Very well said!  Hits the nail exactly on the head!!

-TS

From: [email protected] 
[mailto:[email protected]] On Behalf Of Jim Flanagan
Sent: Sunday, July 25, 2010 8:31 AM
To: Tech Geeks List
Subject: [tech-geeks] Fwd: WLSU: Somebody Got It Right

Very interesting editorial

Jim

An editorial about "Pension Envy" from the St. Louis News

Is it "reform" or a green-eyed monster?
Pension envy
Posted: Sunday, July 18, 2010
The Russian word zavist, roughly translated, means envy of the meanest, most 
black-hearted kind.
In his 2003 book, "Envy," scholar and critic Joseph Epstein relates a joke of 
the sort that Russians tell on themselves that perfectly captures the meaning 
of zavist:
"An Englishwoman, a Frenchman, and a Russian are each given a single wish by 
one of those genies whose almost relentless habit it is to pop out of bottles. 
The Englishwoman says that a friend of hers has a charming cottage in the 
Cotswold's, and that she would like a similar cottage, with the addition of two 
extra bedrooms and a second bath and a brook running in front of it. The 
Frenchman says that his best friend has a beautiful blonde mistress, and he 
would like such a mistress himself, but a redhead instead of a blonde, and with 
longer legs and a bit more in the way of culture and chic. The Russian, when 
asked what he would like, tells of a neighbor who has a cow that gives a vast 
quantity of the richest milk, which yields the heaviest cream and the purest 
butter. 'I vant dat cow,' the Russian tells the genie, 'dead.'"

> [DATASET]
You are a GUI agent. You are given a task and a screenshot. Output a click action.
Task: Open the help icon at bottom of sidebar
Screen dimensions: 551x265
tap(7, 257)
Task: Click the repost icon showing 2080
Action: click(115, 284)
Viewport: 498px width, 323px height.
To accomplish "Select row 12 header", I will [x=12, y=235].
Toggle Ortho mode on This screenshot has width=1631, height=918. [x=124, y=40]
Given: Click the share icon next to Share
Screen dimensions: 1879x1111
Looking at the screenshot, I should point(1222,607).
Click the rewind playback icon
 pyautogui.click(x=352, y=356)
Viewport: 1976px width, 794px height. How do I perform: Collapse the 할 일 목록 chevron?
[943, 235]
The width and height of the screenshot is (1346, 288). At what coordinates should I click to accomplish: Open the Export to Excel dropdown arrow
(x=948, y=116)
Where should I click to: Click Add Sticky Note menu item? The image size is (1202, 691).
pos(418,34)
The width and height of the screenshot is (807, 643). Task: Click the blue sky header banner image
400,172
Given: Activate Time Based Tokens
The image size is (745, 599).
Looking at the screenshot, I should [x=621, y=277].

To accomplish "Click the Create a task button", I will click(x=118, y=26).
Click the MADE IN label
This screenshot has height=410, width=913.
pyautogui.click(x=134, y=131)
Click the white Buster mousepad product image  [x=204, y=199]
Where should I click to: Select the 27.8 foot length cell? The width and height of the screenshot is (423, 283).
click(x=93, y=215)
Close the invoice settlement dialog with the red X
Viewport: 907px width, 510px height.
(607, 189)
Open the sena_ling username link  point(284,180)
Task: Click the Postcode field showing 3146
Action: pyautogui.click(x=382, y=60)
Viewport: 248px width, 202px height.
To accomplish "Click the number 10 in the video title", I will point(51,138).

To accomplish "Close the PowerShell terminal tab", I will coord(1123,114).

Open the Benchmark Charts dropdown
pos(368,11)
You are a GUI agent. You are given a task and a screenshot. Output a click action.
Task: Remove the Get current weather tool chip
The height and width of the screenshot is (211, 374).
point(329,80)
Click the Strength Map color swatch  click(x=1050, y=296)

> [STATED GOAL] Reproduce word for word the stretch of the forwarded email above from "An editorial about" through "black-hearted kind.".

> [SOLUTION FOR THIS TASK]
An editorial about "Pension Envy" from the St. Louis News

Is it "reform" or a green-eyed monster?
Pension envy
Posted: Sunday, July 18, 2010
The Russian word zavist, roughly translated, means envy of the meanest, most 
black-hearted kind.